▶ [What you need to do]:
**a)** List every physical part of the vehicle that the passage on the chariot discovery names in its description.
**b)** Carry on the passage about the chariot discovery, starting after its last sentence.

━━━━━ Document segment ━━━━━

It is the first ever Chariot that has been found since the Indus Valley Civilization’s exploration was started in the 1920s. The significance of the discovery lies in the fact that it will not only challenge the Marxist historiography with regards to IVC but also pose a serious challenge to Aryan ‘invasion theory’, a staple of Marxist historiography. Even in Indus Valley sites, figurines of Bullock Carts were found, but not a Chariot. Chariot is used in battles by Royals. Some of the salient features of this discovery are:

The relics suggest the existence of a two-wheeled open vehicle that may have been driven by one person. The wheels rotated on a fixed axle linked by a draft pole to the yoke of a pair of animals. The axle was attached with a superstructure consisting of a platform protected by side-screens and a high dashboard. The wheels and the pole have been found decorated with copper triangles, symbolic of the rays of the sun.

━━━━━ Given data ━━━━━

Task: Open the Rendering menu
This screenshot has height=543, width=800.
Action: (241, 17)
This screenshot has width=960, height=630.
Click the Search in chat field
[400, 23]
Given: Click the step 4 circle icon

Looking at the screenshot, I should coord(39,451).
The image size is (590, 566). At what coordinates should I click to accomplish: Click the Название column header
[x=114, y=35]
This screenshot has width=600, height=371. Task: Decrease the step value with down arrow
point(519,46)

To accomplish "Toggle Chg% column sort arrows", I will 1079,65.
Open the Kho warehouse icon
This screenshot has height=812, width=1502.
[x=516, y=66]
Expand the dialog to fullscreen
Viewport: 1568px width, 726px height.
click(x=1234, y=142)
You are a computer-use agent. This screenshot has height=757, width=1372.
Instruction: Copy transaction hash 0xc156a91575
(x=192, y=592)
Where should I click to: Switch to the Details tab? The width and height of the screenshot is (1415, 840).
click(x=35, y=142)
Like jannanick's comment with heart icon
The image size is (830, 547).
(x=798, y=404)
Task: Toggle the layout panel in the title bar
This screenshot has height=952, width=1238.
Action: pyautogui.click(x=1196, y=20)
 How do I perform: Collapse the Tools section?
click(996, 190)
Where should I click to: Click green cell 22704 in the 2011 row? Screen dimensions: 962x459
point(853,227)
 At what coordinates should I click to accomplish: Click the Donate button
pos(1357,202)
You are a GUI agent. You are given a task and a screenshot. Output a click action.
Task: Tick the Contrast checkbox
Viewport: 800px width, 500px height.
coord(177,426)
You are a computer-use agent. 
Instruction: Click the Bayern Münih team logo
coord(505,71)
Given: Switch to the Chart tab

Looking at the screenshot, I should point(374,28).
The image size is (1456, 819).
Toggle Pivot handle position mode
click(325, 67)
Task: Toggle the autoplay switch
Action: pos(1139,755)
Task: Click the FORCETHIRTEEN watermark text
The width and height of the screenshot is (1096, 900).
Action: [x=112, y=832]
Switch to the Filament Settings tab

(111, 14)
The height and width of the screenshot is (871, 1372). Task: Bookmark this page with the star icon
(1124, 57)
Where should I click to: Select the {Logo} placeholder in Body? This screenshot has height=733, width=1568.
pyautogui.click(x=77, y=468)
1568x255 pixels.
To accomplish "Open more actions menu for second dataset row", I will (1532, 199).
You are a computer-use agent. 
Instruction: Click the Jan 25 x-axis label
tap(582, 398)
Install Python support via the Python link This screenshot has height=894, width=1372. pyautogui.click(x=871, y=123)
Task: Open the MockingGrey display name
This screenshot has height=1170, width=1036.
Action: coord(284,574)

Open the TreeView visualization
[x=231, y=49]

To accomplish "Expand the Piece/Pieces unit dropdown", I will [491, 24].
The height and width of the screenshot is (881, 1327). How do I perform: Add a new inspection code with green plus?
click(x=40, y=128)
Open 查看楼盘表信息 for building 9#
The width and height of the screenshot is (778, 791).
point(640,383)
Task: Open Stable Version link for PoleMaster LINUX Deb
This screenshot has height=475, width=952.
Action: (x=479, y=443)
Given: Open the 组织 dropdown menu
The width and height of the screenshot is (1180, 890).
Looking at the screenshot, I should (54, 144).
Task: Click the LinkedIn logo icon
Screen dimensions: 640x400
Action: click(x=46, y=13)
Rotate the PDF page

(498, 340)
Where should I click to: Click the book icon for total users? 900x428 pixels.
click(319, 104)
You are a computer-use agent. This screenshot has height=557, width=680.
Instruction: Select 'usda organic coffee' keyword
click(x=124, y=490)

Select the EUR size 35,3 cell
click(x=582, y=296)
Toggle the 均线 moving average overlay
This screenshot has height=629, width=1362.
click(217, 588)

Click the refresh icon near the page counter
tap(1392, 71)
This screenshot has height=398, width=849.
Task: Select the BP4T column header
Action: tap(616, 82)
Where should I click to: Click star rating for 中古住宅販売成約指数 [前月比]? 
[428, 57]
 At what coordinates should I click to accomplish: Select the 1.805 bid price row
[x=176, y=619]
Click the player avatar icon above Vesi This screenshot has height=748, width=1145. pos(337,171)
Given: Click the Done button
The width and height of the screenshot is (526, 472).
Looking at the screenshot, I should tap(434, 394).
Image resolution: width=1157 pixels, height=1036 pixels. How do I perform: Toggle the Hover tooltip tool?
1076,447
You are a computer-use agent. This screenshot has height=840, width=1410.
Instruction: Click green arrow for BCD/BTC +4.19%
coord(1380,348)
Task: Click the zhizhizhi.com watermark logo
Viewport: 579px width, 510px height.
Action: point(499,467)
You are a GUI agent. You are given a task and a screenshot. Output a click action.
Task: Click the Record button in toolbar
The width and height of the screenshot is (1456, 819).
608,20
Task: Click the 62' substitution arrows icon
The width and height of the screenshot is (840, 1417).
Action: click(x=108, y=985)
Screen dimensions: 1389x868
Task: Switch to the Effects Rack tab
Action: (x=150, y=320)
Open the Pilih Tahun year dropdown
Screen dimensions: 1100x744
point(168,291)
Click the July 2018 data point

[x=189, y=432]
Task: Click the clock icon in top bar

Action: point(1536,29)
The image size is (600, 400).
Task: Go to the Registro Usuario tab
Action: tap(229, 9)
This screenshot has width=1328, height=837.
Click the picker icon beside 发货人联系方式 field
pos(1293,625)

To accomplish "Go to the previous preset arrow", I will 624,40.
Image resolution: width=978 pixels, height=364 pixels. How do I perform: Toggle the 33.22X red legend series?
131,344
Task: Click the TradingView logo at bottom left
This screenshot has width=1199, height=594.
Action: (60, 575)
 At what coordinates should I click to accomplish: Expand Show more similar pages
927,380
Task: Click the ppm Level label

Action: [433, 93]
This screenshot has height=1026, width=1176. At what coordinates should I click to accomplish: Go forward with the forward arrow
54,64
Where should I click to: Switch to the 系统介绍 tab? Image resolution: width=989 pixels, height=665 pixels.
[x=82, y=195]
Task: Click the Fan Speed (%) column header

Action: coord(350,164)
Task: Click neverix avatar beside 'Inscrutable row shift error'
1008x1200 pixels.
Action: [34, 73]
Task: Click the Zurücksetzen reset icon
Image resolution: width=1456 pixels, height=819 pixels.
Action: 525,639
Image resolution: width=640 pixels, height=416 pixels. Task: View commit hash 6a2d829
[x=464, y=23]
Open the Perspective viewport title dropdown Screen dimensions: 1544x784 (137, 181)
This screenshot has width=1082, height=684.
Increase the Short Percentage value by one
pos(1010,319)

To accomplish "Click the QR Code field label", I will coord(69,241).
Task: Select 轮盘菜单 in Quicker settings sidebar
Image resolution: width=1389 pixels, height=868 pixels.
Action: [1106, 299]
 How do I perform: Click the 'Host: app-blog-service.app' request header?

━━━━━

▶ [Per-task outputs]:
**a)**
- Wheels
- Fixed axle
- Draft pole
- Yoke
- Superstructure
- Platform
- Side-screens
- High dashboard

**b)**
The copper plated anthropomorphic figures -having horns and peepal-leafed crowns -found on the coffins that indicated a possibility of ‘royal burial’. For the first time in the entire sub-continent, this kind of a coffin has been unearthed. The cover is highly decorated with eight anthropomorphic figures. The sides of the coffins are also decorated with floral motifs. While coffins have been discovered during past excavations in Harappa, Mohenjo-Daro and Dholavira (Gujarat) but these were not laden with such ornamental copper decorations.

The swords, daggers, shields and a helmet confirmed the existence of a warrior population, and the discovery of earthen and copper pots, semi-precious and steatite beads, combs, and a copper mirror from the burial pits point towards a sophisticated craftsmanship and lifestyle.

“It is confirmed that they were a warrior class. The swords have copper-covered hilts and a medial ridge making it strong enough for warfare. We have also found shields, a torch and daggers” said S K Manjul, director of Delhi-based Institute of Archaeology.

What these findings can ultimately establish?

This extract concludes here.